|ZFIN ID: ZDB-PUB-170422-8|
Pharmacological Analysis of the Anti-epileptic Mechanisms of Fenfluramine in scn1a Mutant Zebrafish.
Sourbron, J., Smolders, I., de Witte, P., Lagae, L.
|Source:||Frontiers in pharmacology 8: 191 (Journal)|
|Keywords:||Dravet syndrome, GABA, Zebrafish, epilepsy, glutamate, monoamines, pharmacological modulation, sigma|
|PubMed:||28428755 Full text @ Front Pharmacol|
Sourbron, J., Smolders, I., de Witte, P., Lagae, L. (2017) Pharmacological Analysis of the Anti-epileptic Mechanisms of Fenfluramine in scn1a Mutant Zebrafish.. Frontiers in pharmacology. 8:191.

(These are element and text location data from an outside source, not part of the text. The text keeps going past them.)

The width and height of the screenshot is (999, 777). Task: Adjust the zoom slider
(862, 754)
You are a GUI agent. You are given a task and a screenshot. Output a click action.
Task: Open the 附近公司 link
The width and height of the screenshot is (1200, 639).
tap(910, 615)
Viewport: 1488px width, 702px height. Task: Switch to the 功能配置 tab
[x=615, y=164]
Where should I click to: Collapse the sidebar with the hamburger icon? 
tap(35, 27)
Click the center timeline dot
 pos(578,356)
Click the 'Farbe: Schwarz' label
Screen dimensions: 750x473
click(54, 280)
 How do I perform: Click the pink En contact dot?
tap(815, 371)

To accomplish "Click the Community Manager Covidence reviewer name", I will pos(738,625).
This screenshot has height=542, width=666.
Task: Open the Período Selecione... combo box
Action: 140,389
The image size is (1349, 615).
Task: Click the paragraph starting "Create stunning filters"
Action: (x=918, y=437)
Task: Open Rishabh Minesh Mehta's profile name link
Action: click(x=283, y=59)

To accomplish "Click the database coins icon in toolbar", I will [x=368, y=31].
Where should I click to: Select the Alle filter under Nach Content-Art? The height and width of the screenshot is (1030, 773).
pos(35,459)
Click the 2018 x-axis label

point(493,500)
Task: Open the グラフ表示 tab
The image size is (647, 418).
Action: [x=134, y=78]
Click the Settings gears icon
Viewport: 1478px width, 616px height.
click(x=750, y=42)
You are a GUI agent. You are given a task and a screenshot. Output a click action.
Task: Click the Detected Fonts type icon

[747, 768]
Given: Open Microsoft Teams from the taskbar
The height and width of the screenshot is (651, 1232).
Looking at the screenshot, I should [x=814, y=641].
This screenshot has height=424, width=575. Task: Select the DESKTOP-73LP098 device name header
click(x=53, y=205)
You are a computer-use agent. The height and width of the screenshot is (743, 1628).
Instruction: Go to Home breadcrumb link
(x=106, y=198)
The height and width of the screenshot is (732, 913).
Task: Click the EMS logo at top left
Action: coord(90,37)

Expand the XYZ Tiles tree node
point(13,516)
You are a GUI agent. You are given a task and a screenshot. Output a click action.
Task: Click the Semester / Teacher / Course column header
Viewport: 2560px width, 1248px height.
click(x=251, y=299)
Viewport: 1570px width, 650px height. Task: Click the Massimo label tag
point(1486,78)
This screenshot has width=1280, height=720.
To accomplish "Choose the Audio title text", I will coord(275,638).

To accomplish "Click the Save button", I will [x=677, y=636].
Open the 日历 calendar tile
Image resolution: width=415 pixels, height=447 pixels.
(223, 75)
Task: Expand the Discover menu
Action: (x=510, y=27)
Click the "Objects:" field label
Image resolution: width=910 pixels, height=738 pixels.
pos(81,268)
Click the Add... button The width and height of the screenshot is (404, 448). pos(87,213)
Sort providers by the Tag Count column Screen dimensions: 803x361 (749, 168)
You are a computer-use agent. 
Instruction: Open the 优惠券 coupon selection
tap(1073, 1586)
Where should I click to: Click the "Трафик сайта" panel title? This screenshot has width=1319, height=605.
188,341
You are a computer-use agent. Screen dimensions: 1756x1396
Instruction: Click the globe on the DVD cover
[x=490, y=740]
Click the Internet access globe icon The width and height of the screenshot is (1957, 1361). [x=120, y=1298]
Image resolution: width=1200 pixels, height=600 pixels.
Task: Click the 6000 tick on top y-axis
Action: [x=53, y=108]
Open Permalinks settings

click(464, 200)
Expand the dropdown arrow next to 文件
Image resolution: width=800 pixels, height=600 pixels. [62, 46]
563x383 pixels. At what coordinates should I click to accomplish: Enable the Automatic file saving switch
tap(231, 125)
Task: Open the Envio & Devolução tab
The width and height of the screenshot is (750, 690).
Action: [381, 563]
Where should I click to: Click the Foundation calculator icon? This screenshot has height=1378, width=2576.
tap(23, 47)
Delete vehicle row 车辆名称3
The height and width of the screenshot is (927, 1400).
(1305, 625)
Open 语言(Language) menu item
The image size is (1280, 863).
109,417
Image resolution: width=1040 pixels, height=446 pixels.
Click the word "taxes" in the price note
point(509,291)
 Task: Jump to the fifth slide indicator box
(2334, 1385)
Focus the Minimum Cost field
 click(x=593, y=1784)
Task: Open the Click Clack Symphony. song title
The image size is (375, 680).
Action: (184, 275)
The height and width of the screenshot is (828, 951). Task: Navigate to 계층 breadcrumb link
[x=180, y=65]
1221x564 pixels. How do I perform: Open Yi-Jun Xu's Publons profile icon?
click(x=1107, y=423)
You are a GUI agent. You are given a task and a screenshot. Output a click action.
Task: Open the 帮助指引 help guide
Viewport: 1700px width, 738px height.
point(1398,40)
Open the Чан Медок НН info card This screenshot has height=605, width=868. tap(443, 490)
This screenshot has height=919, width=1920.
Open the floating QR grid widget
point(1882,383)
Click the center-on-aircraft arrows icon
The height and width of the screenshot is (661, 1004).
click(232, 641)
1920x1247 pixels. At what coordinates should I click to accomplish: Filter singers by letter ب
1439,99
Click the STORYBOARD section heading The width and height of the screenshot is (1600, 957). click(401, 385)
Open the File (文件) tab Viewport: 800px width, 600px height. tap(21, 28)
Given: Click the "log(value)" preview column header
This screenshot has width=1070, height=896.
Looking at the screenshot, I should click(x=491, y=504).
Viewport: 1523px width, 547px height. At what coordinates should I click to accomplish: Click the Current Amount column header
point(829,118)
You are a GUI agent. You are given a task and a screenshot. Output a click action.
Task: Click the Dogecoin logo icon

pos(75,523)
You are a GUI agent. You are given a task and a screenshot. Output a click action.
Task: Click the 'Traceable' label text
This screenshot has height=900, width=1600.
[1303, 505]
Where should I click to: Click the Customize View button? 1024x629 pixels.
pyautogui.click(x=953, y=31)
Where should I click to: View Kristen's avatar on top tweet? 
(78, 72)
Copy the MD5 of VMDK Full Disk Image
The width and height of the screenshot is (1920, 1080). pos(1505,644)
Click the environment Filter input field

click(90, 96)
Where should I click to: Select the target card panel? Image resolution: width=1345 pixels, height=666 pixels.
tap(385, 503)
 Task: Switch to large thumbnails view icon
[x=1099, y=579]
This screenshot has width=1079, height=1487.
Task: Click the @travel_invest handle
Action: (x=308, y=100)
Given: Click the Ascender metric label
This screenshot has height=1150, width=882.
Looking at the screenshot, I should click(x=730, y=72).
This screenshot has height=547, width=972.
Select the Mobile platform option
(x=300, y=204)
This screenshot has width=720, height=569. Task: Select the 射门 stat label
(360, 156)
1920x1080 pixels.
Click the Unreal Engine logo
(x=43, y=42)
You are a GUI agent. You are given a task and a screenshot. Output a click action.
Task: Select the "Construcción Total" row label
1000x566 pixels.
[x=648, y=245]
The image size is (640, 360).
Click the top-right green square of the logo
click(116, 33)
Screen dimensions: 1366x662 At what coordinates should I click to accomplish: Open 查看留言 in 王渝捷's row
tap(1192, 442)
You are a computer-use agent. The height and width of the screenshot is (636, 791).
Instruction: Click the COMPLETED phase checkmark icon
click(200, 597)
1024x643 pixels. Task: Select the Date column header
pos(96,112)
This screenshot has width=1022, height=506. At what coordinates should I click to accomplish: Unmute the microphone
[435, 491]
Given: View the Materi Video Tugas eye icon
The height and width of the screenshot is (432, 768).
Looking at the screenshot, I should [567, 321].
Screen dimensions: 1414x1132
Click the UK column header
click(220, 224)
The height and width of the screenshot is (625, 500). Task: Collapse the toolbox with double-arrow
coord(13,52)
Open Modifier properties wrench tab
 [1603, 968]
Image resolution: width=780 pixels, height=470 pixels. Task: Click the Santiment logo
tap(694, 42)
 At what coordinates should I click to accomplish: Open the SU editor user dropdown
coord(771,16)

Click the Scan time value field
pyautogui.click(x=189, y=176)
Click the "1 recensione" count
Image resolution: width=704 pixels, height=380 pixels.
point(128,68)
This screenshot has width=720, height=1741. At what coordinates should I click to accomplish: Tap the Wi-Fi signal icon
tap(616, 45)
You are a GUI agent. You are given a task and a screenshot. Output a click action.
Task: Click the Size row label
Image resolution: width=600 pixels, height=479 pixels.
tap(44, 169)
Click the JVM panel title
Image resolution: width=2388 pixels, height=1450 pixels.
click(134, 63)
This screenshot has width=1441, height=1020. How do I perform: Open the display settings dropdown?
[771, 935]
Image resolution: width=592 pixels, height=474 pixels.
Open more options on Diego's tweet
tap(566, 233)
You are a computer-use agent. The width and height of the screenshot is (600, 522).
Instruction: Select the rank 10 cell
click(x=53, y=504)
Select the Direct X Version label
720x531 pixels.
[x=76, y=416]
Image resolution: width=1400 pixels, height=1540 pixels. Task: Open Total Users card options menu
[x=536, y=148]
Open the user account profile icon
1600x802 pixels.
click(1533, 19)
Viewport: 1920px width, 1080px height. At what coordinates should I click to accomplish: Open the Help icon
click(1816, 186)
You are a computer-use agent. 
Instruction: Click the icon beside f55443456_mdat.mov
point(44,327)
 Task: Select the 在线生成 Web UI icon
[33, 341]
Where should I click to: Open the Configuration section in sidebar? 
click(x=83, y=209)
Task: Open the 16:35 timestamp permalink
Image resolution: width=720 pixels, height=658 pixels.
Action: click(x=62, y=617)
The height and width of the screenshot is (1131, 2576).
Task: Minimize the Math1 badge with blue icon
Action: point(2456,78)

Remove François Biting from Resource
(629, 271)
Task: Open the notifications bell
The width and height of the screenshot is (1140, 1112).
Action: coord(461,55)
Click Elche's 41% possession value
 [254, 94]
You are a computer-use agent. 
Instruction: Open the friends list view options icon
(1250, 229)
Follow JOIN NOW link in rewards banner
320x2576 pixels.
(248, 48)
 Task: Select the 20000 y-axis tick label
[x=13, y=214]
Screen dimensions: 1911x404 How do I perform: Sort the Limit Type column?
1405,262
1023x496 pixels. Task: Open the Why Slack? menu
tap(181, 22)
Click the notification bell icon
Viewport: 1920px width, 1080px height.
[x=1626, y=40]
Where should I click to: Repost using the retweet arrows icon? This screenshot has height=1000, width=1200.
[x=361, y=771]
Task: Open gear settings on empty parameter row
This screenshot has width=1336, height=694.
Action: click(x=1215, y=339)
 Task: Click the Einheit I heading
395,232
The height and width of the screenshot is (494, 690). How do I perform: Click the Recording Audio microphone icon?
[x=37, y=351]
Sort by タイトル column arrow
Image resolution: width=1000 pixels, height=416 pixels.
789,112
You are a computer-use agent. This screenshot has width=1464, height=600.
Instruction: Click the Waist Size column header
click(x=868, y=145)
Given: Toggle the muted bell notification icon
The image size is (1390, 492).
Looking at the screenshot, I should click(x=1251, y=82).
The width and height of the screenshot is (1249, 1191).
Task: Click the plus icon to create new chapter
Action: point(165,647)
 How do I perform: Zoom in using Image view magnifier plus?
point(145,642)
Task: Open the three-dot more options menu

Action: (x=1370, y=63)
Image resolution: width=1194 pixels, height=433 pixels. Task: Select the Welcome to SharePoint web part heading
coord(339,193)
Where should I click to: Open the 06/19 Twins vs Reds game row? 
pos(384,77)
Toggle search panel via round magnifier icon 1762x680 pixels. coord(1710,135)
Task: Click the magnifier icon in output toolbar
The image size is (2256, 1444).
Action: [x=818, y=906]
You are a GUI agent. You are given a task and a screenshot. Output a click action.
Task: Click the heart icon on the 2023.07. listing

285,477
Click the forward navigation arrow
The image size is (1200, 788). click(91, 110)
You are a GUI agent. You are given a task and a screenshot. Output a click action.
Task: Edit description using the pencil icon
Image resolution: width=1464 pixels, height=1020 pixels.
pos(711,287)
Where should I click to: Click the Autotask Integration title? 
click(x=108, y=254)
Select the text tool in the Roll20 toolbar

ABSTRACTDravet syndrome (DS) is a genetic encephalopathy that is characterized by severe seizures and prominent co-morbidities (e.g., physical, intellectual disabilities). More than 85% of the DS patients carry an SCN1A mutation (sodium channel, voltage gated, type I alpha subunit). Although numerous anti-epileptic drugs have entered the market since 1990, these drugs often fail to adequately control seizures in DS patients. Nonetheless, current clinical data shows significant seizure reduction in DS patients treated with the serotonergic (5-hydroxytryptamine, 5-HT) drug fenfluramine (FA). Recent preclinical research confirmed the anti-epileptiform activity of FA in homozygous scn1a mutant zebrafish larvae that mimic DS well. Here we explored the anti-epileptiform mechanisms of FA by investigating whether selective agonists/antagonists of specific receptor subtypes were able to counteract the FA-induced inhibition of seizures and abnormal brain discharges observed in the scn1a mutants. We show that antagonists of 5-HT1D and 5-HT2C receptor subtypes were able to do so (LY 310762 and SB 242084, respectively), but notably, a 5-HT2A-antagonist (ketanserin) was not. In addition, exploring further the mechanism of action of FA beyond its serotonergic profile, we found that the anti-epileptiform brain activity of FA was significantly abolished when it was administered in combination with a σ1-agonist (PRE 084). Our study therefore provides the first evidence of an involvement of the σ1 receptor in the mechanism of FA. We further show that the level of some neurotransmitters [i.e., dopamine and noradrenaline (NAD)] in head homogenates was altered after FA treatment, whereas γ-aminobutyric acid (GABA) and glutamate levels were not. Of interest, NAD-decreasing drugs have been employed successfully in the treatment of neurological diseases; including epilepsy and this effect could contribute to the therapeutic effect of the compound. In summary, we hypothesize that the anti-epileptiform activity of FA not only originates from its 5-HT1D- and 5-HT2C-agonism, but likely also from its ability to block σ1 receptors. These findings will help in better understanding the pharmacological profile of compounds that is critical for their applicability in the treatment of DS and possibly also other drug-resistant epilepsies.